Dentist: "We will not be needing Novocaine on that tooth today. I'm sure he'll let us know if that's a wrong call"

Dentist, dental asst, me: All laugh at that funny one.

Me: "Hey wait a minute. Why am I laughing?" (More laughing by all)
 
"DD's school principal called today ...."

"I just have a quick question." (Translates as - "I want some free legal advice.")

"It is only fair that ...." (Translates as - "you will have to pay more")
 
"You don't have kids. You don't know what you're talking about."

And if someone else "reaches out" to me, I might have to scream.

And, when did "So ... " become the first word of every sentence? Followed by
"kind of" and "sort of" interjected along the way. GAH.
 
"Here you go young fella. " Spoken to me at a ballpark beer stand this weekend. Might as well have called me old-timer.
 
"It's just common sense."

[meaning "I can't think of any coherent argument for it, so just accept it like I do."]
 
Mr. A. and I hear this gem at the gym: "Hope I can still work out like that when I'm your age." And I get, "I wish I could get my mother to work out."

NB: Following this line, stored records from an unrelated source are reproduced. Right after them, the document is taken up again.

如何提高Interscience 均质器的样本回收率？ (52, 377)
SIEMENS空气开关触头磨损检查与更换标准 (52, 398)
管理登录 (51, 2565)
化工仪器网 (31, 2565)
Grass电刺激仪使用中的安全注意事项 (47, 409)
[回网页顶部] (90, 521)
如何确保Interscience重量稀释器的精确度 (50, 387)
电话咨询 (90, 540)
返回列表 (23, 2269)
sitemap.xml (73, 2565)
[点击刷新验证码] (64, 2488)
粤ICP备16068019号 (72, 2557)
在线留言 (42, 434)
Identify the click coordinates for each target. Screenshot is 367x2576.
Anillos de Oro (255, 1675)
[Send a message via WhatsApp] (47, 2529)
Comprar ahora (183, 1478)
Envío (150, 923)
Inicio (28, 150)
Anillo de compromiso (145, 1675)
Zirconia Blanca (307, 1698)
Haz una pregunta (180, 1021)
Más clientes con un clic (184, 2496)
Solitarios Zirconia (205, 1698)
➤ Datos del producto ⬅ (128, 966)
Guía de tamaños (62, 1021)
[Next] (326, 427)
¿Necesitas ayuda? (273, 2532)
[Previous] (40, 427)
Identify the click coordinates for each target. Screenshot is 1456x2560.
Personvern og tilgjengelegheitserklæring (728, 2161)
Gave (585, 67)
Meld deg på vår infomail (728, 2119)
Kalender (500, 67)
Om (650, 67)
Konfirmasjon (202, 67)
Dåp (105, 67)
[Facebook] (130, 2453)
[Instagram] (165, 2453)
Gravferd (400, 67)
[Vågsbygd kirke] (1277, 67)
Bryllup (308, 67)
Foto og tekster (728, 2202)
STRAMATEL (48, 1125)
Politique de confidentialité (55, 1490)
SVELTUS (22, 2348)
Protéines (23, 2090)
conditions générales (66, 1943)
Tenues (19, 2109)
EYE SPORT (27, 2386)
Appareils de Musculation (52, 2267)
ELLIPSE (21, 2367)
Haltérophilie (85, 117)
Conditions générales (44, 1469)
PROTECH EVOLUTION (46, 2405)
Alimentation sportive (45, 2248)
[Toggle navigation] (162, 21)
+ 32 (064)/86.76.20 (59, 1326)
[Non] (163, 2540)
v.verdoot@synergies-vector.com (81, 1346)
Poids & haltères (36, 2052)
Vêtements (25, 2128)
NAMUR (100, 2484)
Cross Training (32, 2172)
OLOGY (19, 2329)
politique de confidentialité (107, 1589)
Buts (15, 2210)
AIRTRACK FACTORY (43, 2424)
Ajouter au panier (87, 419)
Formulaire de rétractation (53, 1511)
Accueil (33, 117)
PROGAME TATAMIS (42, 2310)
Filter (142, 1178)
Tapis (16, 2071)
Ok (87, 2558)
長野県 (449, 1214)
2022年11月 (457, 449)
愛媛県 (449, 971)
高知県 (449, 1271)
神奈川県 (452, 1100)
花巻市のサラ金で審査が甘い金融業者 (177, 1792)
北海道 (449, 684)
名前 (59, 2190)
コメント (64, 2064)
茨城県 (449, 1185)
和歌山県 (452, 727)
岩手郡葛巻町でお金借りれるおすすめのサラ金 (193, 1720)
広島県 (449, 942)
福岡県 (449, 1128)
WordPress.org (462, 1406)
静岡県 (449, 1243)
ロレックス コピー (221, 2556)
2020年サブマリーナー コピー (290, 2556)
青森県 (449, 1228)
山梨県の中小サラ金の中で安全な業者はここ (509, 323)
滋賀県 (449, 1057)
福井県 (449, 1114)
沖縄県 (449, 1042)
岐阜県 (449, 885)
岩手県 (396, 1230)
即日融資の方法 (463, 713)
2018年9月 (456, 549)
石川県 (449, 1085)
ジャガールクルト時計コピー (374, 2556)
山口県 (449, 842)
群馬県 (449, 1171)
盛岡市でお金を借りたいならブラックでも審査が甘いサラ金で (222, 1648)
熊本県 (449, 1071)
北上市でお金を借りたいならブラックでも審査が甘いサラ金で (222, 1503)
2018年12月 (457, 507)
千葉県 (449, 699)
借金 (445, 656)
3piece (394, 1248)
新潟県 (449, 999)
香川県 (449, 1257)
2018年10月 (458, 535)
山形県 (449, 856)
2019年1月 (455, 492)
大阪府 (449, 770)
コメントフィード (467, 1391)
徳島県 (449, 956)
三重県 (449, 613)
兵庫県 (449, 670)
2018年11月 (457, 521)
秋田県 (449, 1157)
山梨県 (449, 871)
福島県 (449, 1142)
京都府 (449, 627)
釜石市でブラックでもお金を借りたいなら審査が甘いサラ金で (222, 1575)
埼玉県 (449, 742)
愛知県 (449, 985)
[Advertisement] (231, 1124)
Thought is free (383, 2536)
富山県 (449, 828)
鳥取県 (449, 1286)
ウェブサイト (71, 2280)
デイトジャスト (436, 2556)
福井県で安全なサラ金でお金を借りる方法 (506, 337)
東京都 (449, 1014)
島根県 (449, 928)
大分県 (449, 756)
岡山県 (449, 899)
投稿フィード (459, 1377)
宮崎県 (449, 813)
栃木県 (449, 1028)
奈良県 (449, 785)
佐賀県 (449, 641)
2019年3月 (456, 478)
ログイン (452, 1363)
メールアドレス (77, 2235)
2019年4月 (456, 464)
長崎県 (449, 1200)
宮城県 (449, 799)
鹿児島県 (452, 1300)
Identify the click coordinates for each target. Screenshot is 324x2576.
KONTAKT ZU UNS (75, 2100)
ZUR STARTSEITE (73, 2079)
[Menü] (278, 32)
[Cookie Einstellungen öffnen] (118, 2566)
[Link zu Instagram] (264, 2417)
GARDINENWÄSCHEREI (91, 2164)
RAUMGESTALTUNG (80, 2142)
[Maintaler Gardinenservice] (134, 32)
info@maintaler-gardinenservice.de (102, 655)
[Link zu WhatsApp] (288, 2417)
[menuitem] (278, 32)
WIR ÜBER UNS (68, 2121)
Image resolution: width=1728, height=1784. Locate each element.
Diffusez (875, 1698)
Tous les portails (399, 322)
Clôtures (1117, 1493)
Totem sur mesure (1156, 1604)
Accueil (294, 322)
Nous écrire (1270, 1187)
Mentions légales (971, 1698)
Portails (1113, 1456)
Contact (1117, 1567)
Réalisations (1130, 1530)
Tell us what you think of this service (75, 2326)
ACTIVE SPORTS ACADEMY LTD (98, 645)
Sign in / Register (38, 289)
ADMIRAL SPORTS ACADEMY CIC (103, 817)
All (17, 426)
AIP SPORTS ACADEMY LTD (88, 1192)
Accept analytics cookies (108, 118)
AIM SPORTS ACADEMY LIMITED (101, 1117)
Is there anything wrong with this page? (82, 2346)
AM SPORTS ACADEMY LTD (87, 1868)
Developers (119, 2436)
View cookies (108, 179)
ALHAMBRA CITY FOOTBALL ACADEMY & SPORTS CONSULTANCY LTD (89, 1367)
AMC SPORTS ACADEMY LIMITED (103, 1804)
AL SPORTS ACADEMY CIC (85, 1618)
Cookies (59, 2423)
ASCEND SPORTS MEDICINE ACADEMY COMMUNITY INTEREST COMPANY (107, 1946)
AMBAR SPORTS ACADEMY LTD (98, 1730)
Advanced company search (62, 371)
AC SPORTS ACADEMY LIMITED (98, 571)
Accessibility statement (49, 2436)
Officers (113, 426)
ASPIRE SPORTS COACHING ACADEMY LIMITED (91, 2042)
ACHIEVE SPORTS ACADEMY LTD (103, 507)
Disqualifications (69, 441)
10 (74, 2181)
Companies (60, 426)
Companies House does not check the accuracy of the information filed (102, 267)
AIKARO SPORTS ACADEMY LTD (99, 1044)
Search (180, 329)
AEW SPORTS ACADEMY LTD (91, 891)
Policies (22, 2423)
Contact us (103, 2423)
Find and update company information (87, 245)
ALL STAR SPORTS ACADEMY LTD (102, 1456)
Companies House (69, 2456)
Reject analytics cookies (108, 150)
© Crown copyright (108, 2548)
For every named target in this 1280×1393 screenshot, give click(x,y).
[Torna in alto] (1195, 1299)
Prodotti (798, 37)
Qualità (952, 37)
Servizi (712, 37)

(Why the heck can't they just tell us "Whoo-ee! You're animals!" and leave it at that? :LOL:)

Amethyst
 
"Would you step into my office, please. Oh, and shut the door"
 
Please step out of the vehicle sir........



This may sting a little.............
 
So, mine would be (sorry, Accidental Retiree, I've a very bad habit for that word...I'll work on it):

a) Do you know the Lord?
b) why don't you....?
c) You are just lucky!
 
"I've been thinking...." I never know what will come next when my daughter says those words.
 
"You have about a year to live" certainly got my attention.

That was about 10 years ago.
 
Number 1 in my hit parade:

"Honey, I've been thinking....", which is almost ALWAYS followed by something I'm not going to enjoy.....
 
HH, I used to love watching 60 minutes and thinking...boy, I'd hate to look out the window and see the 60 Minutes van parked out front!